Brigadier General Humberto Mariles, back at old blue-ribbon winning habit despite internal political squabble in native Mexico and occasionally painful coccyx, put his bobtailed Chihuahua II over jumps with usual meticulous brilliance to win three titles (International Good Will Challenge Trophy, Pennsylvania National Trophy, International Jumping Stake), helped his Mexican teammates take two other events, including Perpetual Challenge Trophy for ninth time in 11 years, at National Horse Show in New York. U.S. also had individual star in 29-year-old Apprentice Seaman Hugh Wiley, who guided his palomino gelding Nautical to victories in Royce A. Drake Memorial Challenge Trophy and Whitney Stone Special Challenge Trophy.
Scott Frost, frisky 4-year-old colt ably guided by little Joe O'Brien, high-stepped to victory in third and rubber leg of $75,000 American trotting Classic at Hollywood Park, added $27,500 to Potato Farmer Sol Camp's already bulging money sack.
Sugar Ray Robinson, in tune up for December 12 middleweight title defense against bustling Gene Fullmer, was content to pile up points with stinging left jab, opened up briefly in 10th to floor aggressive Bob Provizzi (see below), got his anticipated workout and 10-round decision before sparse crowd at New Haven. Satisfied he "could have gone five more," Sugar Ray promised: "I hope to be a little sharper one month from now."
Miguel Berrios, fast-punching Puerto Rican featherweight contender, had trouble catching up with hustling Flash Elorde in early rounds but used his right-hand power to slice up Filipino in sixth, went on to take 10-rounder in New York's Madison Square Garden.
California State Athletic Commission began throwing book at Babe McCoy, former Olympic Auditorium matchmaker charged with fixing fights and illegally managing boxers, as hearings opened in Los Angeles.
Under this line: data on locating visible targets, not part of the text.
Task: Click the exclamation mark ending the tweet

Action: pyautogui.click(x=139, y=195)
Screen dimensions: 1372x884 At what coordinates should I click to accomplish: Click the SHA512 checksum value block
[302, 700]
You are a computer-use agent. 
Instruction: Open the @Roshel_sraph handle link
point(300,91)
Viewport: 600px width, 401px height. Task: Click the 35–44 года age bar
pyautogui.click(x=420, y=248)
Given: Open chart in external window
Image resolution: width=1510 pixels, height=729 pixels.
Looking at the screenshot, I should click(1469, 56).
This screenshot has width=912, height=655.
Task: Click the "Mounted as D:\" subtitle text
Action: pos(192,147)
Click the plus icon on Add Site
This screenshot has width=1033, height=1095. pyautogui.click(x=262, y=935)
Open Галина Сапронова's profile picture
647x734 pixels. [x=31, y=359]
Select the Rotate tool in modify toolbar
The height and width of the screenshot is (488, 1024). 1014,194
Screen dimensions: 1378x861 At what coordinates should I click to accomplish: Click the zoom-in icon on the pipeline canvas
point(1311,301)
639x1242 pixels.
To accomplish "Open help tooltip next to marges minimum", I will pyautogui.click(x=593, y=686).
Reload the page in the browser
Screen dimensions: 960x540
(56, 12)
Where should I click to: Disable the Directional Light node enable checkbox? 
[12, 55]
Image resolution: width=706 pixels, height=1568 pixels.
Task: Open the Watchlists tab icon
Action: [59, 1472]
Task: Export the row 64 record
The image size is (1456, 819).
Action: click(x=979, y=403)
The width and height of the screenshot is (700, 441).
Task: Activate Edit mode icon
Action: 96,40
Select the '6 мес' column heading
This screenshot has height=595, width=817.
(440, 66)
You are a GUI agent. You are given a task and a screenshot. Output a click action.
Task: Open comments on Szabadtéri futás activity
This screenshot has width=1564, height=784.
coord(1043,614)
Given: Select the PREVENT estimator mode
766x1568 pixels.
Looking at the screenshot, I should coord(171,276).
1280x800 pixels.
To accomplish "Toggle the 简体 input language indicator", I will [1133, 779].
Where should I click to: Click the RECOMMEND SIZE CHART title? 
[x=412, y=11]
Ex-fighters Georgie Hansford and Watson Jones ("McCoy was my boss man") testified McCoy ordered them to throw bouts but paunchy Babe got assist from his recent sparring partner, Art Aragon, who denied there was fix involved in his third-round KO of Tommy Campbell in May, 1950 (see page 30).
NOMINATED—Renville McMann, balding New York radio sales executive, longtime tennis buff, active for more than 30 years as player and official; named for second term as president of USLTA, in New York.
HONORED—Jack Burke Jr., curly-topped Houston pro, perennial runner-up until he broke through to win Masters and PGA this year; selected as 1956 Golfer of the Year by PGA, at Dunedin, Fla.
DIED—Gordon McQuarrie, 56, expert Milwaukee Journal outdoor and conservation writer, knowing authority on hunting and fishing; of heart attack, at Milwaukee.
DIED—Harry Ford Sinclair, 80, onetime pharmacist who became oil millionaire, later was prominent figure in Teapot Dome scandals of 1920s, former baseball owner (St. Louis Browns) and racing stable operator (1923 Kentucky Derby Winner Zev, Gray Lag); after long illness, at Pasadena.